Erforderliche Schritte:
1. Erklären Sie anhand des Textauszugs über Kickl, worauf Martin Sellner sein Urteil stützt, dass Kickl sich und seinen Körper unter Kontrolle hat.
2. Schreiben Sie aus dem Textauszug über Kickl den Abschnitt wortgetreu ab, der mit den Worten „Freilich hat Kickl“ beginnt. Hören Sie nach den Worten „vollziehen, ja anzuführen.“ auf.

Textauszug:

Kickl mag auch in Uniform nicht aussehen wie der Protagonist eines Cobra-Rekrutierungsvideos, bringt aber in den Augen seiner Fans durchaus soldatisch-männliche Qualitäten mit. Für Identitären-Führer Martin Sellner reicht "ein Blick in sein Gesicht", um zu wissen, dass Kickl "sich und seinen Körper unter Kontrolle hat" und seine Lebensführung von "Disziplin, Askese, Routine und Fleiß" geprägt ist.

Letztes Hindernis Hofer

Freilich hat Kickl aus Sicht der extremen Rechten mehr zu bieten als soldatische Sekundärtugenden und eine zur Schwärmerei animierende Physiognomie: Er erscheint ihr als der ideale Mann, um das von ihr angestrebte, oft als "Mosaik-Rechte" beschworene Bündnis von Parlament, Straßenaktivismus und "alternativen" Medien zu vollziehen, ja anzuführen.

Bereitgestellte Einträge:
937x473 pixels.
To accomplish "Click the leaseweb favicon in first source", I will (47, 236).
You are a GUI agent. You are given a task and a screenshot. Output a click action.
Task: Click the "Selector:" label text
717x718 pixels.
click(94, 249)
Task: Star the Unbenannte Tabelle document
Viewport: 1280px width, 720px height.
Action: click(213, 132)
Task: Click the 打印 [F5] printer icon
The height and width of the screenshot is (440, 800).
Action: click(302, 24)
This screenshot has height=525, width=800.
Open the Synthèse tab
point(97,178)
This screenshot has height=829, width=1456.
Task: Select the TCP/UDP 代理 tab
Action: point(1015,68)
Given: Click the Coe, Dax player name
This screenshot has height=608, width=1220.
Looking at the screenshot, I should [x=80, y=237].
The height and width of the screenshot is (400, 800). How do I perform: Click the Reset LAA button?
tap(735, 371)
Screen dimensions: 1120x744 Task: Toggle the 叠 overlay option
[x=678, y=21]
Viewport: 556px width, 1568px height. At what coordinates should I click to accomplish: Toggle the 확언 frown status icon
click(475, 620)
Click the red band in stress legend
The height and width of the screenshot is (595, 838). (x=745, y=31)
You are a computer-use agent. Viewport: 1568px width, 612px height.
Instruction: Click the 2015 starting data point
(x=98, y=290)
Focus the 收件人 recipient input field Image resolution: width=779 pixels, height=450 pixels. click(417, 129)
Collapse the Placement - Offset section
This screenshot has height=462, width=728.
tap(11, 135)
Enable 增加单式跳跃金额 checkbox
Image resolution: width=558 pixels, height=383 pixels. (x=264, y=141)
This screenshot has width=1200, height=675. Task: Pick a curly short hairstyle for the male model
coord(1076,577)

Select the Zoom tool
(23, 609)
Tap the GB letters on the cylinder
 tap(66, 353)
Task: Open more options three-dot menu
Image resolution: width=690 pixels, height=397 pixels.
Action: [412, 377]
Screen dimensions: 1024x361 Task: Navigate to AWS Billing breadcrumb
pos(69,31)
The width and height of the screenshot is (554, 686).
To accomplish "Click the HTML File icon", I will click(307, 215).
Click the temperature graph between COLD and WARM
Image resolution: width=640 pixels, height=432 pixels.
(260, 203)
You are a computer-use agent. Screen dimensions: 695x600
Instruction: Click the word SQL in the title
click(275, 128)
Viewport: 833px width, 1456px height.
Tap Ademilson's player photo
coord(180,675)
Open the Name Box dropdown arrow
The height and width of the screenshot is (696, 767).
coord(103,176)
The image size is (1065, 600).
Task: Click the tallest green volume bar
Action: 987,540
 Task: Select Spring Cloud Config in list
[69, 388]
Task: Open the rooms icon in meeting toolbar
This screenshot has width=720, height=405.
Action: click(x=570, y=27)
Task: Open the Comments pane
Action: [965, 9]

Antworten im Überblick:
1. Sellner genügt nach eigener Aussage „ein Blick in sein Gesicht“. Daran will er erkennen, dass Kickl sich und seinen Körper unter Kontrolle hat und dass seine Lebensführung von Disziplin, Askese, Routine und Fleiß geprägt ist.

2.
Freilich hat Kickl aus Sicht der extremen Rechten mehr zu bieten als soldatische Sekundärtugenden und eine zur Schwärmerei animierende Physiognomie: Er erscheint ihr als der ideale Mann, um das von ihr angestrebte, oft als "Mosaik-Rechte" beschworene Bündnis von Parlament, Straßenaktivismus und "alternativen" Medien zu vollziehen, ja anzuführen.